January 14-16, 2000

The recent success of John Madden's Shakespeare in Love (1998) and Shekhar Kapur's Elizabeth (1998), as well as the continued popularity of Kenneth Branagh's adaptations (from his Henry V in 1989, to his full-text, four-hour Hamlet of 1996) has generated enormous interest in the Bard's life, work, and era among a mass audience of moviegoers. Outside of the film industry itself, Shakespeare's recent explosion onto the screen has prompted film scholars, Shakespeareans, and cultural historians alike to ask fundamental questions about the filmic adaptation of Shakespeare and of the literary text more generally. Though hardly the product of one culture or generation alone, what can we make of this phenomenon? What can the filmic representation of Shakespeare's life and work teach us about constructions of cultural value, practices of cultural translation, and the media through which we represent and make sense of the past?

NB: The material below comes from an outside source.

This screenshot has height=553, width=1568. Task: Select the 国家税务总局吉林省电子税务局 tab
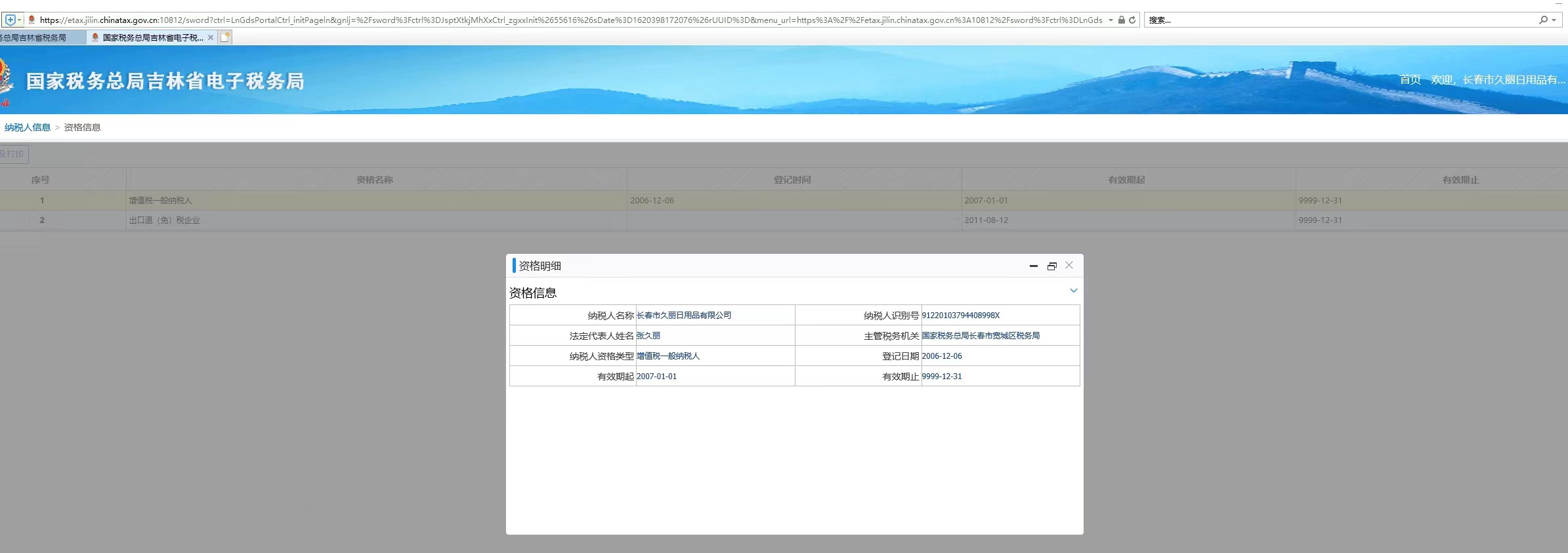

From the earliest adaptations to film, Bardolators and literary purists have objected to the perversion of Shakespeare's original text and intent. Of course, every production of a Shakespeare play, no matter how "authentically" conceived, is an act of mediation. Rather than simply dismiss the issue of artistic purism, however, we might ask what valid questions the debate continues to raise. At a general level, the discussion asks us to consider what transformations occur in the shift from text (or stage) to screen, and what potential losses and gains are incurred through this translation of media. Beyond this particular debate, however, the filmic adaptation of Shakespeare raises other equally pressing questions: What are the ideological or political ends to which Shakespeare's work has been and continues to be put? What is the significance of our own mass-cultural interest in this most visible of cultural icons? And what can the filmic use of Shakespeare (his work, life, and era) tell us about the way we use the film medium to re-present the past?

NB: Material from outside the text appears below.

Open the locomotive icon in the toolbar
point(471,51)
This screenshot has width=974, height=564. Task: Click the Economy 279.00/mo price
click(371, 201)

Calling on both film scholars and literary historians, our seminar will investigate film's ongoing fascination with the man, the work, and the era. In addition to asking fundamental questions about film adaptation generally, our seminar will consider case studies from a number of cultural and historical contexts. Topics to be discussed may include the interaction between the early modern and the post-modern in Baz Luhrmann's Romeo and Juliet (1996), the recent portrayals of the Elizabethan era and of Queen Elizabeth herself, and the adaptations of Japanese director Akira Kurosawa, including his Throne of Blood (1965) and Ran (1985).

Speakers will include David Bevington (English and Comparative Literature), Thomas R. Gunning (Art History and the Committee on Cinema and Media Studies), David Levin (Germanic Studies), and Janel Mueller (Dean of the Humanities, English).